The problem: Reproduce the part of the fashion supply chain essay that opens with the words containing "In the skies, the" and closes with "waters and atmosphere.", swapping "toxic pollutants" for "harmful pollutants".

Supplied passage:
Click here to read an original op-ed from the TED speaker who inspired this post and watch the TEDTalk below.
Camille Seaman's opening line that 'everything is interconnected' is a divine truth of the natural world. In today's hyper-globalized environment it has become a sinister reality in our material world as well; a reality that we have yet to accept and one which has increased the devastation and power in the breathtaking storms Camille has captured.
For the past year I have been running an online sustainable fashion retailer. A challenge constantly faced in sustainable fashion is untangling incredibly intertwined and opaque supply chains that everyone from major fashion houses to up-and-coming designers rely on. As I listened to Camille share her grandfather's wisdom that she was part of nature and that her perspiration was part of the the "water that helps to make the cloud, that becomes the rain, that feeds the plants, that feeds the animals," I couldn't help but think of the convoluted supply chains supporting fast fashion and our role as consumers in shaping it.
From farmers picking the cotton, to the seamstresses sewing the garments, to shipping crates of product across the globe, an insatiable demand for clothing has spawned a worldwide supply chain that is unrivaled in efficiency, cost but also in complexity. One in every seven people around the world are in someway connected to the textile industry. Never before have we been able to produce, move and sell products across the globe in under two weeks. Like our natural world, the entire process is completely interconnected, each step reliant upon the last to bring the ecosystem to life.
We have bent the natural order to fulfill our material needs without regard for how we are harming our natural world. -- David Dietz
Yet unlike Camille's drops of sweat which seeded the clouds, we as consumers are conditioned to take instead of replenish. To ignore rather than understand our role in the process. To appreciate fashion for how it looks not how or where it's made. We have bent the natural order to fulfill our material needs without regard for how we are harming our natural world. In doing so, we have disrupted the natural balance and are threatening our very existence.
Storm clouds are building. On the ground, turbulence is fermenting, manifesting itself in the form of protests, even violence. Workers across the globe are rising up in frustration, refusing to be shackled to the almost slave-like factory conditions and immense poverty to which they have been subjected. From the Arab Spring, to the factories in Bangladesh to Brazil, workers are demanding jobs with dignity and freedom.
In the skies, the heavens are increasingly experiencing tumult as well. Storms are brewing more powerful than ever, strengthened by warmer oceans and a hotter climate, the result of the billions of gallons of toxic pollutants (a majority from the textile industry) that we have dumped into our waters and atmosphere.

The data:
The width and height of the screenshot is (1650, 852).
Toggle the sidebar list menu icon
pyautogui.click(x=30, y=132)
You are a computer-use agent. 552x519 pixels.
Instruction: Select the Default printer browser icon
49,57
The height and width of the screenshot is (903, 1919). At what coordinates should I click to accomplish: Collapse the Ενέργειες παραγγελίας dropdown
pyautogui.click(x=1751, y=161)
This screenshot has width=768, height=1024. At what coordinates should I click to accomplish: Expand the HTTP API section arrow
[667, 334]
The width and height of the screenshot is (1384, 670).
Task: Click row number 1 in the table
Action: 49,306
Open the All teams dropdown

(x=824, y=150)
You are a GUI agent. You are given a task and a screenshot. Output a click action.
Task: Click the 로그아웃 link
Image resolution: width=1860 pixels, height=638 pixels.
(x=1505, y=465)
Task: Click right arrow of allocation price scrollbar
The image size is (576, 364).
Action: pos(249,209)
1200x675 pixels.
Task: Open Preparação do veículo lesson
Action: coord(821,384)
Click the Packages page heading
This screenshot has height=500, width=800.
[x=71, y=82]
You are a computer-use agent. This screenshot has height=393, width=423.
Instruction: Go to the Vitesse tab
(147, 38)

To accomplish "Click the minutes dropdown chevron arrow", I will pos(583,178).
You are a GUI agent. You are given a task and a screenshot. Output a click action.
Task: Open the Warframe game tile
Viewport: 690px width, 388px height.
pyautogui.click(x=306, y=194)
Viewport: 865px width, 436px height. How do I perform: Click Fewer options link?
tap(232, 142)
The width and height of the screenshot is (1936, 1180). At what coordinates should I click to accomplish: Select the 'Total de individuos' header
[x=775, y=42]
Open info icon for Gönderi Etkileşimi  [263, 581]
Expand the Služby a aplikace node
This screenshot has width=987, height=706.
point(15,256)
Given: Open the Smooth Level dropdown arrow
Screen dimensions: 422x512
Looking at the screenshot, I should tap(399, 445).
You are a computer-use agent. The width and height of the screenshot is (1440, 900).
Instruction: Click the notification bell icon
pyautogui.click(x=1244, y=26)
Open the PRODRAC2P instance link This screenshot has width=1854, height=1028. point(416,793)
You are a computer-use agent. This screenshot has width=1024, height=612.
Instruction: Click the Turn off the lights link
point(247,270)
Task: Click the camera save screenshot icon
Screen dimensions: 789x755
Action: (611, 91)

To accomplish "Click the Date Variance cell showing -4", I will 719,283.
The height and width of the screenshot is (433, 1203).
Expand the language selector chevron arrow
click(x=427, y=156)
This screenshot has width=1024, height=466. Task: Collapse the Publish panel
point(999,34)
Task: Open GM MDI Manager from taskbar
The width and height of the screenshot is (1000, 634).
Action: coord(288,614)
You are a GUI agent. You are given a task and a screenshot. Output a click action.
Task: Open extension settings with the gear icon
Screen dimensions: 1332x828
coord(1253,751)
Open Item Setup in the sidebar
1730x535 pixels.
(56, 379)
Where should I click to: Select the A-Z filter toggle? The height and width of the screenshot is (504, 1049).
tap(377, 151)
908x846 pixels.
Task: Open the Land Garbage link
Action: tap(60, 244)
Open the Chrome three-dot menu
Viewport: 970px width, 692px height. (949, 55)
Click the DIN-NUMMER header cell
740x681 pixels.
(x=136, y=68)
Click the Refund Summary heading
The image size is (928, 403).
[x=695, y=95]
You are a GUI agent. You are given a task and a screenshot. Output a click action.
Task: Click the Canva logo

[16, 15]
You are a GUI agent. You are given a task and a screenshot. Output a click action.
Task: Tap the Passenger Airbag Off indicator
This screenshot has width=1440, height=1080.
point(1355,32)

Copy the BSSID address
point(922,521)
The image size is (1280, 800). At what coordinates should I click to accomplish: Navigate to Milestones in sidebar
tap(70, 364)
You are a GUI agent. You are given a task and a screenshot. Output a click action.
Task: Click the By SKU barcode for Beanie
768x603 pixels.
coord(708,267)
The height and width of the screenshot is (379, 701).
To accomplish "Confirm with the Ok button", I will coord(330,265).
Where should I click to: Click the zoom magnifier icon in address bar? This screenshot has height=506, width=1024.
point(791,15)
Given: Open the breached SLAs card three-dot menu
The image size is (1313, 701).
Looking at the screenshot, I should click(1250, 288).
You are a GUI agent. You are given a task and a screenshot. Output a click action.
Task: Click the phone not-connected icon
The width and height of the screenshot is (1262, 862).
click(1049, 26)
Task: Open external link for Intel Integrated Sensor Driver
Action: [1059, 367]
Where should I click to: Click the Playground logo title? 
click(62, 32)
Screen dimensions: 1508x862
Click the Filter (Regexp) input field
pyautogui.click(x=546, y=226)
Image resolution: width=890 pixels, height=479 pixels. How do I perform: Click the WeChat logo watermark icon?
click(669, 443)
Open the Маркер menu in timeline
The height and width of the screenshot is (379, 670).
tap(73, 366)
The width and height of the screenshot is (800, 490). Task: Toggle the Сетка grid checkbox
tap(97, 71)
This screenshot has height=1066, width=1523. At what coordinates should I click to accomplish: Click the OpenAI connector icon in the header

Exercise result:
In the skies, the heavens are increasingly experiencing tumult as well. Storms are brewing more powerful than ever, strengthened by warmer oceans and a hotter climate, the result of the billions of gallons of harmful pollutants (a majority from the textile industry) that we have dumped into our waters and atmosphere.